MATERIAL PROVIDED:
►

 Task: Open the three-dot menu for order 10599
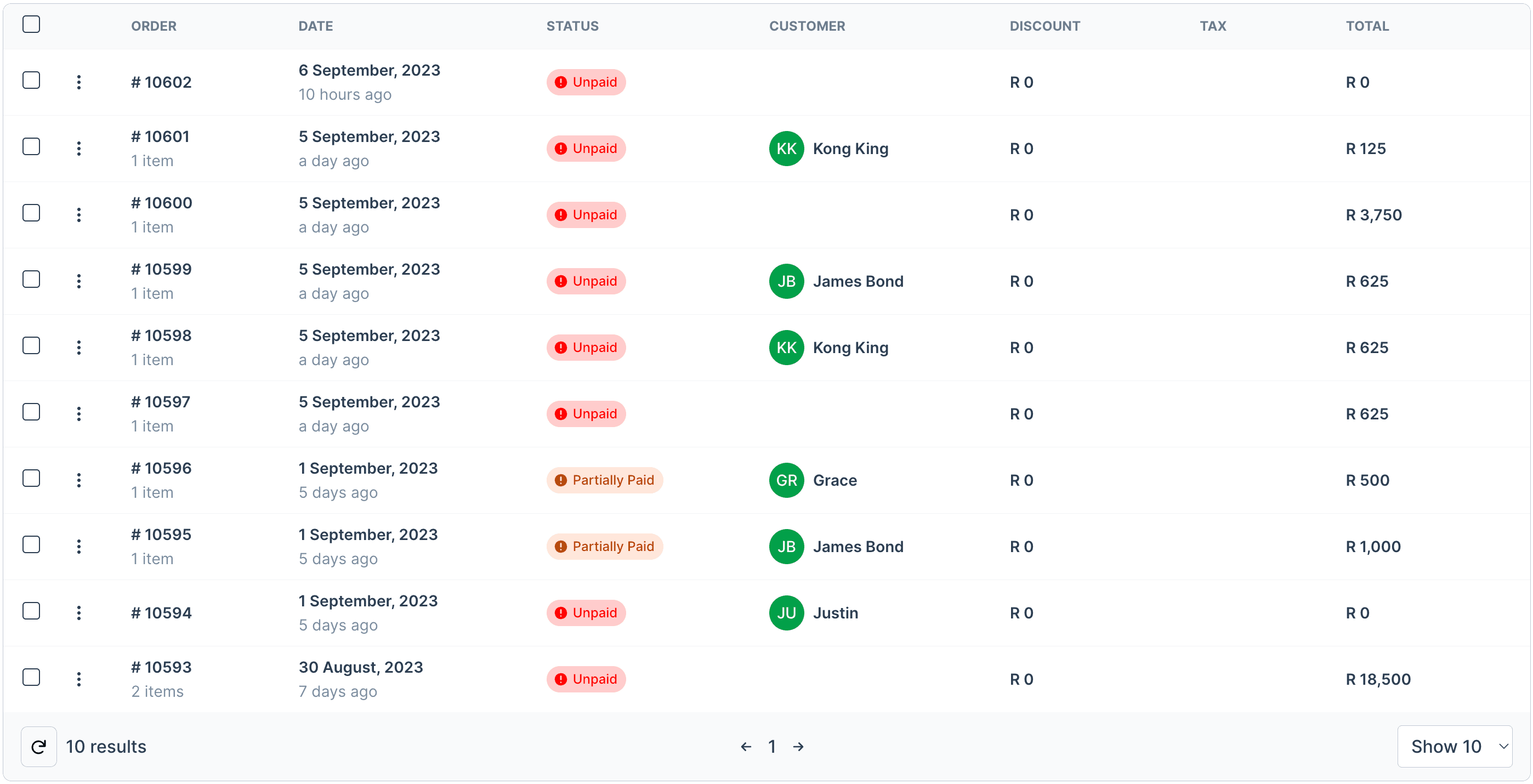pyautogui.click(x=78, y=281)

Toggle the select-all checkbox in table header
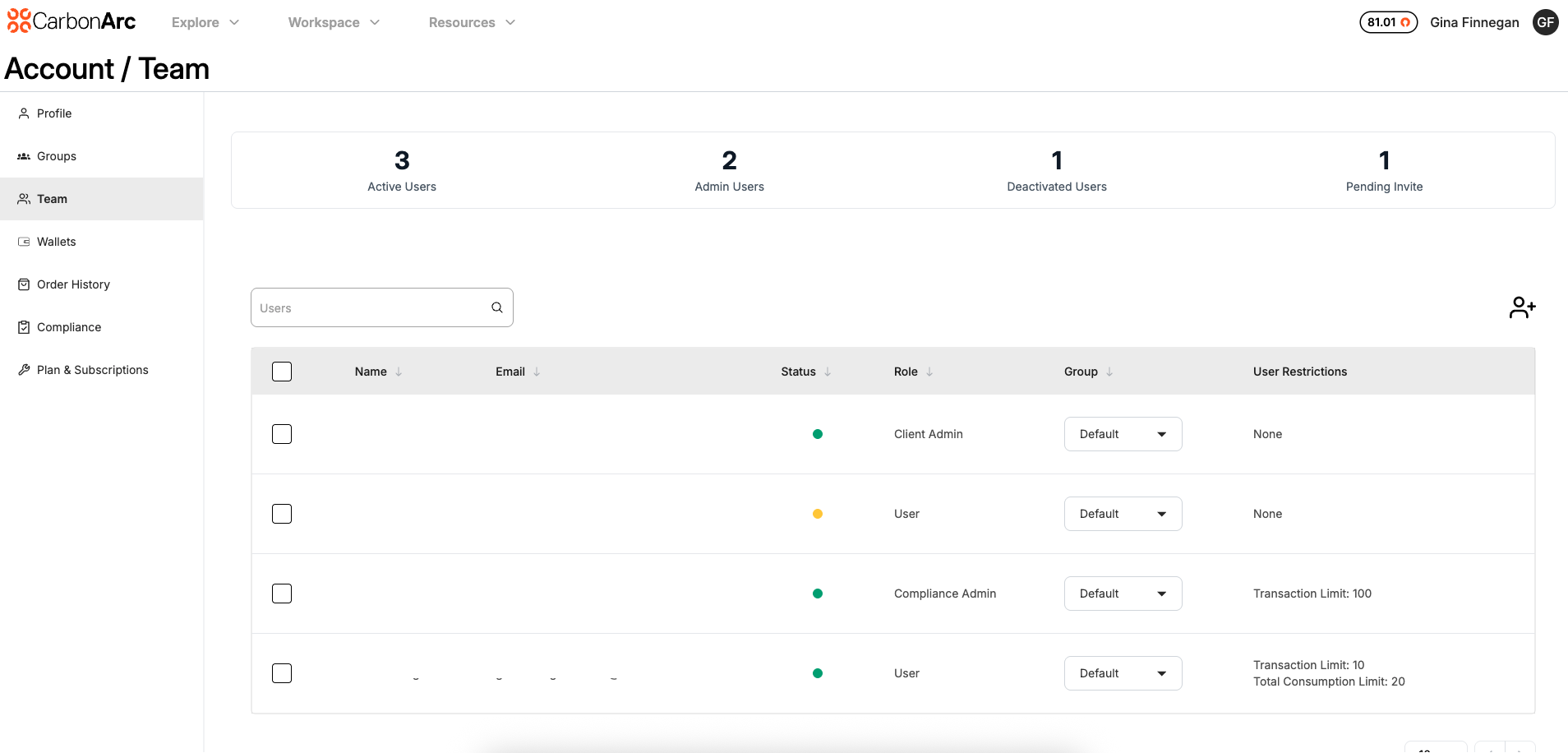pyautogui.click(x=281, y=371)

◄
►

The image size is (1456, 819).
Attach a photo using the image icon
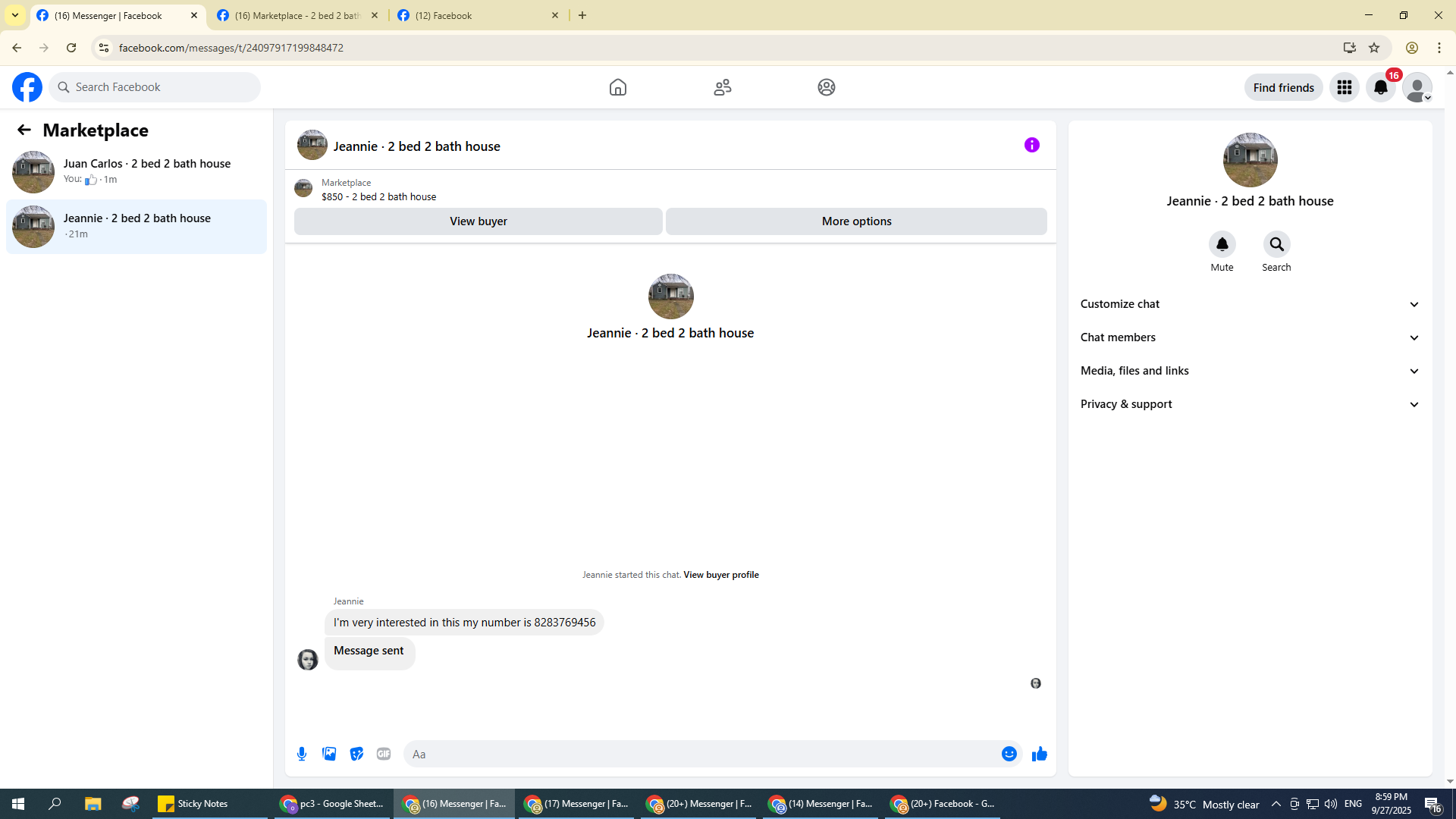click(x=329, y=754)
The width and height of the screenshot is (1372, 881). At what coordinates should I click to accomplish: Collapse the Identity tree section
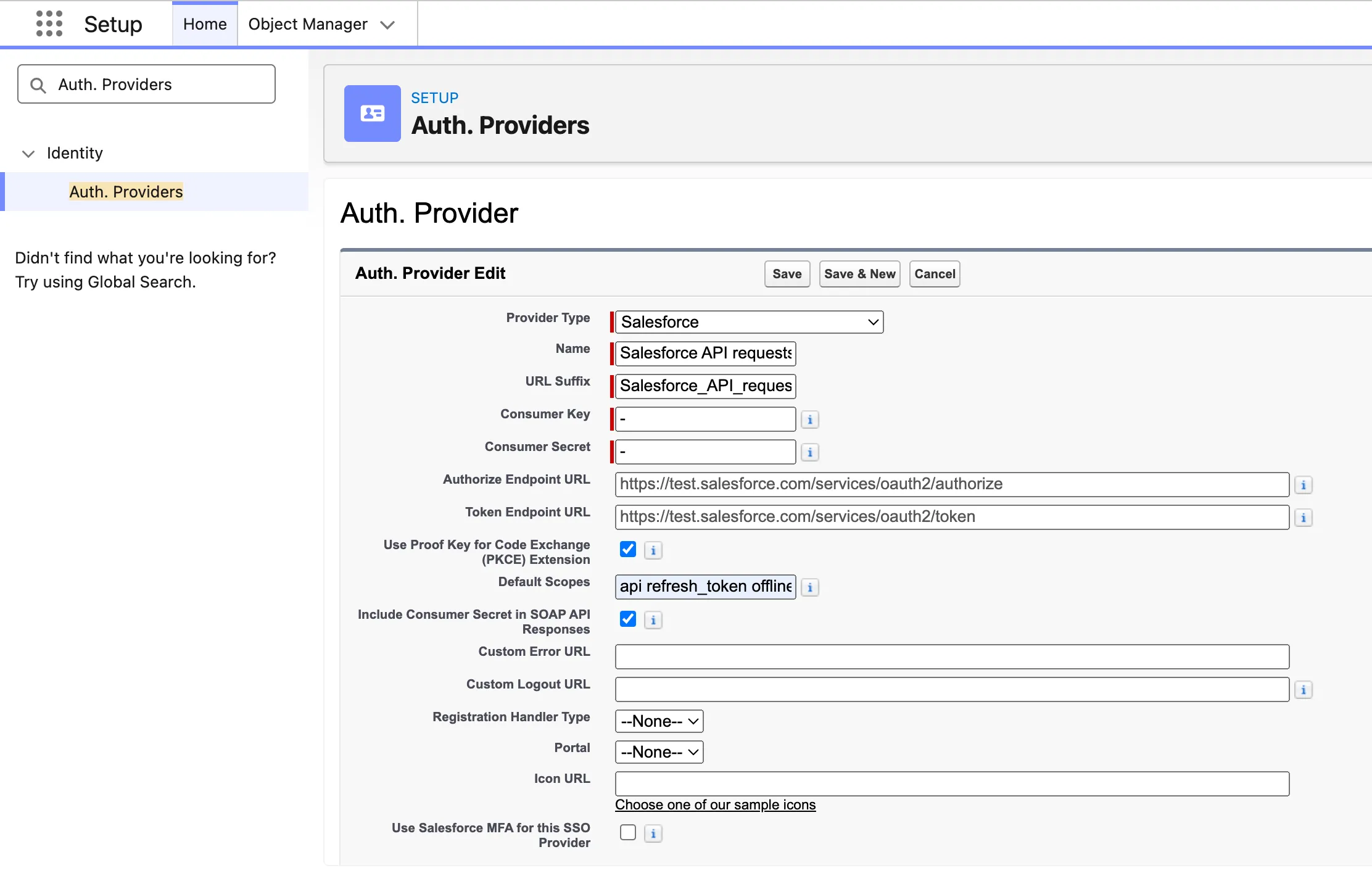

◄
►

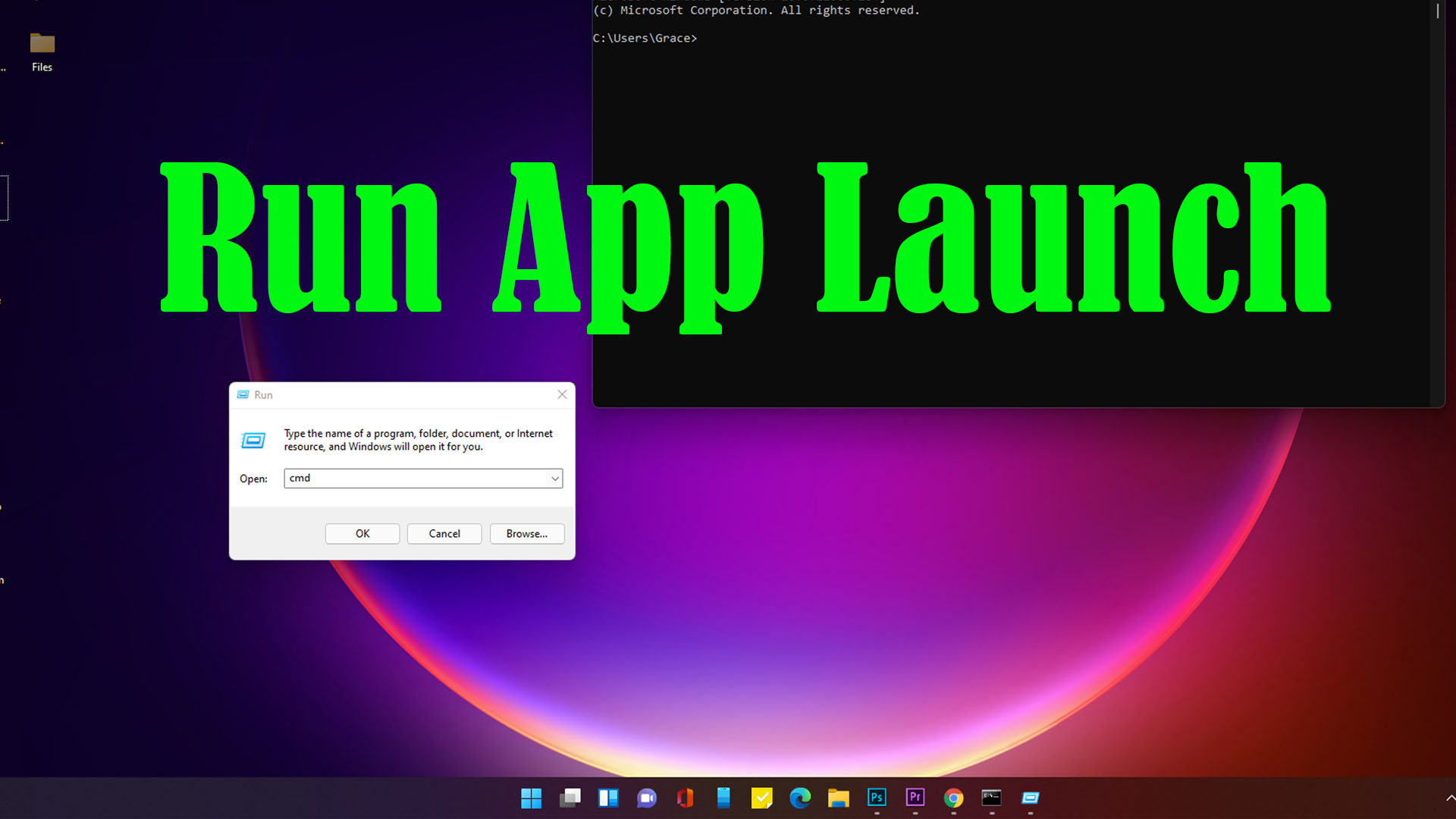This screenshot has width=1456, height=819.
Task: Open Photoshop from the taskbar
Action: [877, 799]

◄

WHAT YOU HAVE TO DO: Copy the entries above exactly, but only the stretch from the line containing "The image size is (1456, 819)." through the line containing "The width and". Keep both end lines; drop the pictures.

ANSWER SECTION:
The image size is (1456, 819).
Attach a photo using the image icon
click(x=329, y=754)
The width and height of the screenshot is (1372, 881). At what coordinates should I click to accomplish: Collapse the Identity tree section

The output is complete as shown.